APPEAL from the District Court of the Third Judicial District. Hon Samuel A. Merritt, Judge.

Action by James Thomson against Franklin C. Avery. From a judgment for plaintiff, defendant appeals.

Affirmed.

Messrs Ritchie & Ritchie, for appellant.

It is not disputed that the note was in no event due before April 27, 1891; that Avery produced, April 13, sufficient money to pay it and from that time was ready to pay it whenever Thompson cleared up the title to the property; that Thomson received, April 16, $ 2,561 of the money and delivered the note to the bank marked paid and released his mortgage leaving in the bank $ 1,800. The only disputed matters of fact in the case are what agreement was made on that day, and what instructions Thomson gave the bank when he delivered the note. If Thomson's story is true, he made the bank his agent to hold and deliver the note to him, and when the bank sent it to Avery stating it to be canceled, that it was an act of Thomson's agent and binds him, as by it the note was canceled, and if any wrong was done the plaintiff he must sue the bank and not Avery. The verdict is contrary to law, because the release in the words "I hereby satisfy this mortgage of record and declare the indebtedness thereby secured fully paid," is a legal discharge of the note, and a complete bar to a suit upon it. 2 Daniel, Nego. Inst. 1287-8, 1290; 2 Comp. Laws Utah, § 2641; 4 Gilman, 536, 543; Succession of Mrs. Foerster, 43 La. Ann. 190; U. S. v. Childs, 12 Wall. 232, 243; Baker v. Nactrieb, 19 How. 126. A receipt in full in absence of allegation and evidence that it was given in ignorance of its purport or under duress is an acquittance in bar. De Armand v. U.S. 151 U.S. 491; see, also, Hager v. Thompson, 1 Black, 80. The judgment of the United States v. Bergen was a lien on the land when the action was brought. Rev. Stat. U. S. § 716; 10 Wheat. 23. Such liens as means of enforcing satisfaction of judgments had existed since Edward First's time (13 Edw. I. ch. 18), by virtue of a writ of elegit. Mansingill v. Downs, 7 How. 765, 766; U. S. v. Morrison, 4 Pet. 124; Morsell v. First National Bank, 91 U.S. 357; Cooke v. Avery, 147 U.S. 389. The history of judgment liens on realty goes back to the year 1285, when by this statute of 13 Edward I, called the statute of Westminster 2d, the writ of elegit was created. The writ of elegit only permitted half the debtor's lands to be taken and held by the creditor until the profits would pay the debt. 1 Black on Judg. § 397; Cooke v. Avery, supra; Porter's Lessee v. Cocke, Peck (Tenn.), 30; U. S. v. Morrison, supra.
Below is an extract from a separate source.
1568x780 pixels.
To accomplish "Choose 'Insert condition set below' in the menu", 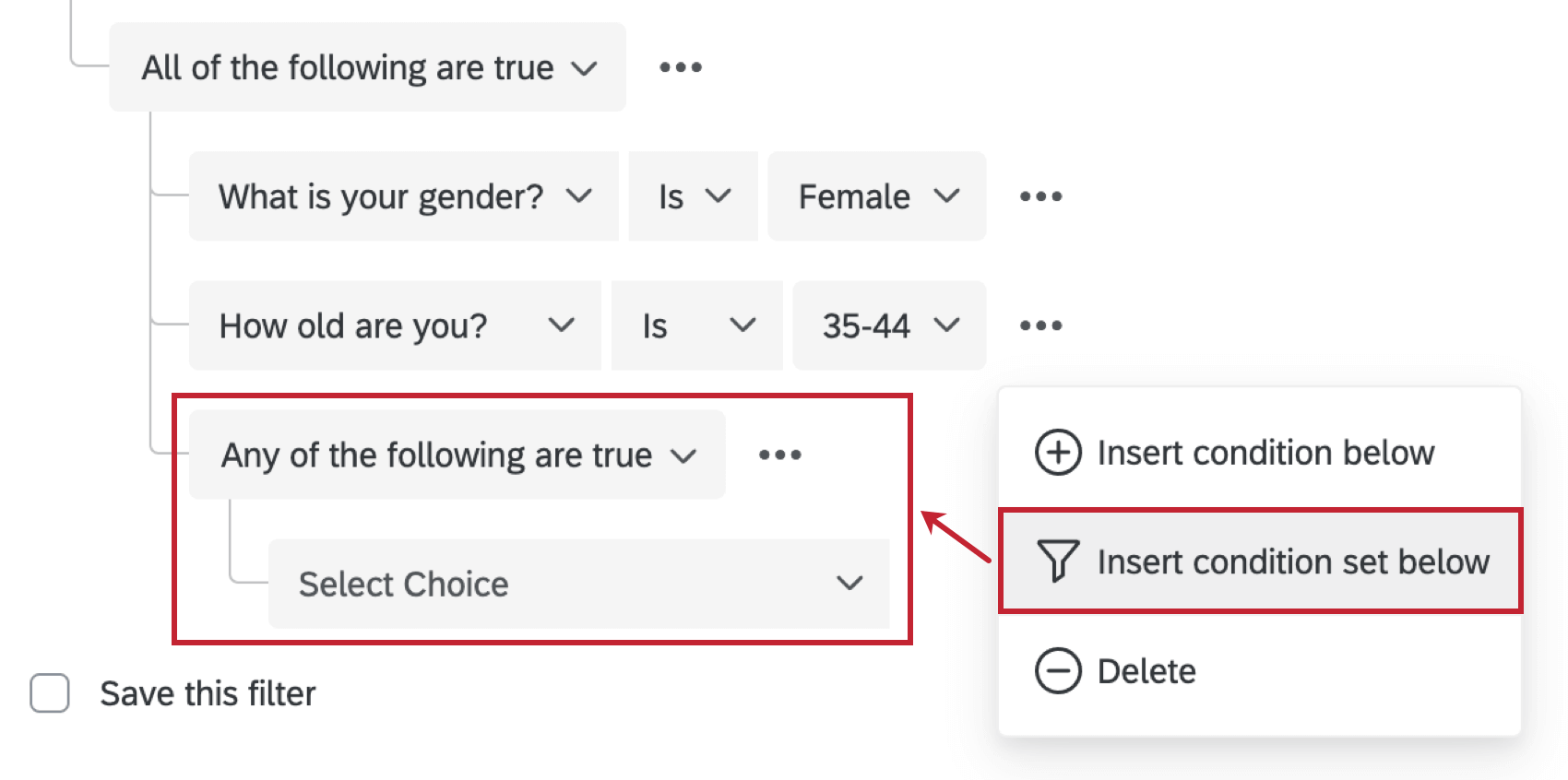I will pos(1293,561).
In 1732, by the statute of George II, ch. 7, § 4, it was enacted for the first time that lands in the American colonies might be sold for debt. Porter v. Cocke, supra; U. S. v. Morrison, supra; Massingill v. Downs, supra; Tayloe v. Thompson, 5 Pet. 369. By the common law itself debts due the king were always liens on the lands of the debtor. Magna Charta, ch. 8; Blackstone, *419, 420; 1 Black. Judg. § 397. The powers of sovereignty passed to the states of the Union and to the federal government, being divided between them in their respective spheres. Dollar Savings Bank v. United States, 19 Wall. 239, and cases there cited. Statute Staple, 33 Henry VIII, c. 39, gave a larger lien than the statute creating the writ of elegit, because it covered all the debtor's lands instead of half. 3 Blackstone, *420; 2 Blackstone, *160; Anderson Law Dic. 972. Whatever powers were in these various ways conferred upon and possessed by the English courts to enforce the king's judgments, were conferred upon the federal courts. Rev. Stat. U. S. 716; 10 Wheat. 23, 24. We call attention to the following principles: Time does not run against the sovereign. 1 Black. Com. 88; U. S. v. Thompson, 98 U.S. 486. Its judgment is never barred. U. S. v. Thompson, supra; Stanley v. Schwalby, 147 U.S. 514; 13 A. & E. Ency. 712, and many cases cited. The lien is inseparable from the judgment. Massingill v. Downs, supra. Its judgment needs no scire facias nor other method of revivor to keep it alive. The lien continues as long as the judgment does. Commonwealth v. Baldwin, 1 Watts (Pa.), 54; 1 Salkeld, 603; Nimms v. Com., 4 H. & M. (Va.) 70, 71n. No statute includes the sovereign unless it is expressly named. Dollar S. Bk. v. U.S. supra; Jossellyn v. State, 28 Miss. 753, 762; Swan v. Gaston, 87 Ala. 569; U. S. v. Herron, 20 Wall. 257; U. S. v. N., etc., Ry., 118 U.S. 125; U. S. v. Insley, 130 U.S. 266. When a right of the state or sovereign power is involved in a case of doubt, all doubts are resolved in favor of the state. Des Moines Co., Iowa v. Harker, 34 Iowa 84-86; Trustees v. Auditor, 80 Ky. 341; Hardin v. Taylor, 4 B. Mon. 523; Stoughton v. Baker, 4 Mass. 522, 528; State v. School Dist., 24 Kan. 237, 242.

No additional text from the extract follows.